# Two 1.0 g beads, each charged to +5.0 nC are 2 cm apart. A 2.0 g bead charged to -10 nC is...

## Question:

Two 1.0 g beads, each charged to +5.0 nC are 2.0 cm apart. A 2.0 g bead charged to -10 nC is exactly halfway between them. The beads are released from the rest. What are the speeds of the positive beads, when they are 4 cm apart?

## Electric Potential energy:

Electric potential energy is a potential energy that exists between a group of charges due to their positions. It is given as being inversely proportional to the separation of charges.

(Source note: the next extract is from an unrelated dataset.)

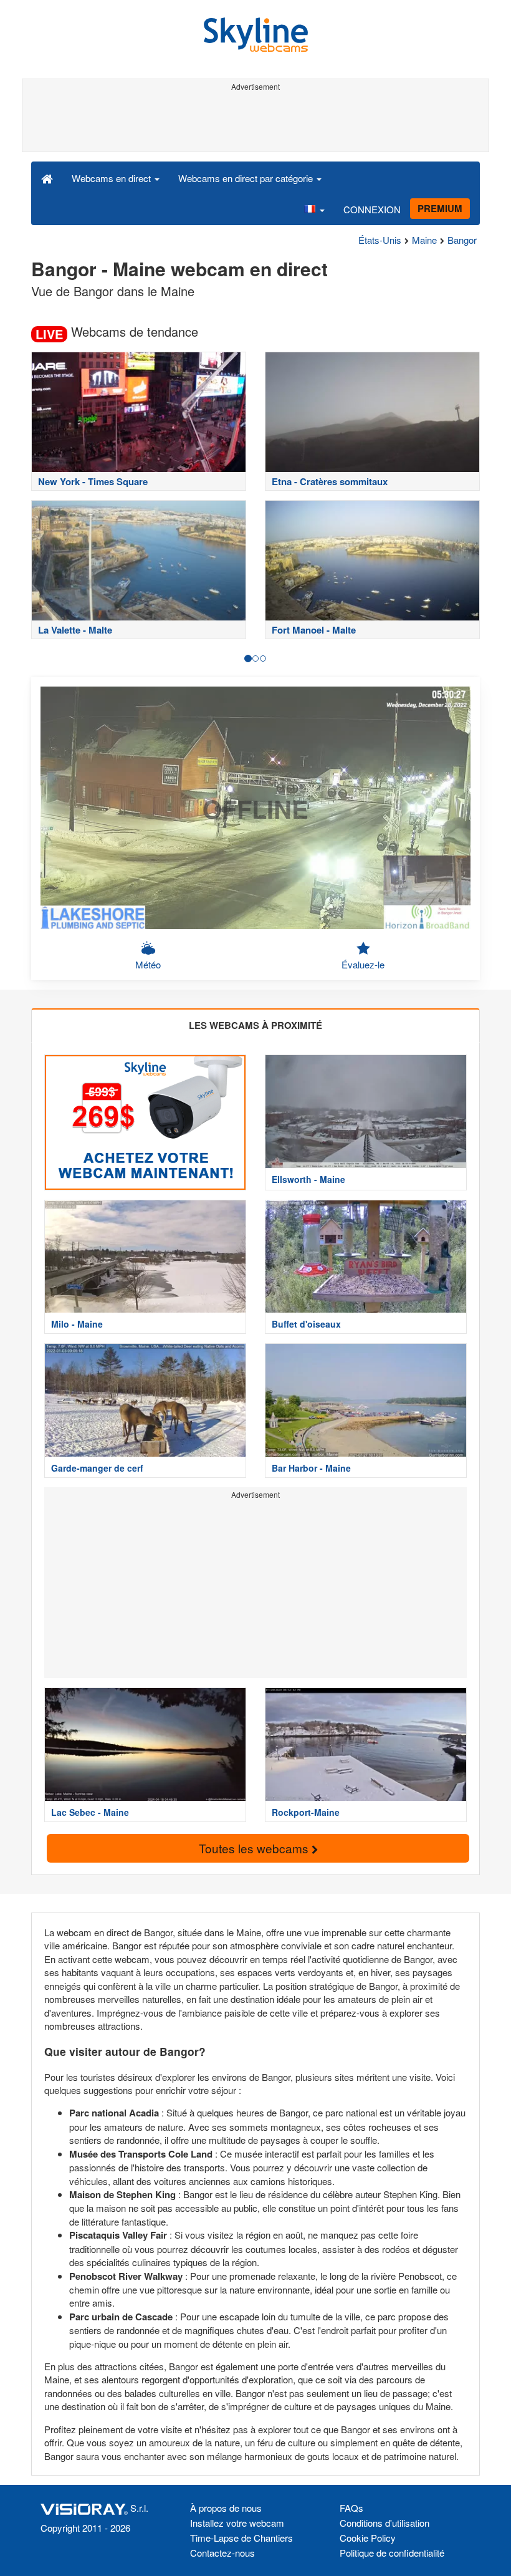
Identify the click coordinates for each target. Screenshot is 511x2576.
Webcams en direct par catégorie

The electric potential energy that exists between two point charges Q and q a distance r apart is given by

$$U \ = \ k \ \frac{Q \ q}{r}$$

where k is the Coulomb constant. Therefore, in our case, the electric potential energy before releasing the positive beads is

\begin{align*} U_{i} \ &= \ \left ( (8.98755 \ \times \ 10^9 \ N \cdot m^2/C^2) \ \times \ \left ( \frac{(+ \ 5.0 \ \times \ 10^{-9} \ C)^2}{0.02 \ m} \ + \ \frac{2 \ \times \ (+ \ 5.0 \ \times \ 10^{-9} \ C) \ \times \ (- \ 10 \ \times \ 10^{-9} \ C)}{0.01 \ m} \right ) \ \right ) \\ \\ &= \ - \ 7.86410625 \ \times \ 10^{-5} \ J \end{align*}

and the electric potential energy after the positive beads are 4 cm apart is

\begin{align*} U_{f} \ &= \ \left ( (8.98755 \ \times \ 10^9 \ N \cdot m^2/C^2) \ \times \ \left ( \frac{(+ \ 5.0 \ \times \ 10^{-9} \ C)^2}{0.04 \ m} \ + \ \frac{2 \ \times \ (+ \ 5.0 \ \times \ 10^{-9} \ C) \ \times \ (- \ 10 \ \times \ 10^{-9} \ C)}{0.02 \ m} \right ) \ \right ) \\ \\ &= \ - \ 3.93205313 \ \times \ 10^{-5} \ J \end{align*}

Therefore, the change in potential energy is

\begin{align*} \Delta U \ = \ U_{f} \ - \ U_{i} \ &= \ - \ 3.93205313 \ \times \ 10^{-5} \ J \ - \ (- \ 7.86410625 \ \times \ 10^{-5} \ J)\\ \\ &= \ 3.93205313 \ \times \ 10^{-5} \ J \end{align*}

This change in potential energy equals the change in kinetic energy of the positive beads. Each positive bead gains half the magnitude of the change in potential energy calculated above as kinetic energy.

\begin{align*} K.E \ = \ \frac{1}{2} \ \times \ 0.001 \ kg \ \times \ v^2 \ &= \ \frac{\Delta U}{2}\\ \\ \therefore \ v^2 \ = \ \frac{\Delta U}{0.001 \ kg} \ &= \ \frac{1.96602656 \ \times \ 10^{-5} \ J}{0.001 \ kg}\\ \\ &= \ 1.96602656 \ \times \ 10^{-2} \ m^2/s^2\\ \\ \therefore \ v \ &= \ \sqrt{1.96602656 \ \times \ 10^{-5} \ m^2/s^2}\\ \\ &= \ 0.1402150692 \ m/s \end{align*}

Therefore, the speed of the positive beads will be {eq}0.140 \ m/s {/eq} correct to three significant figures.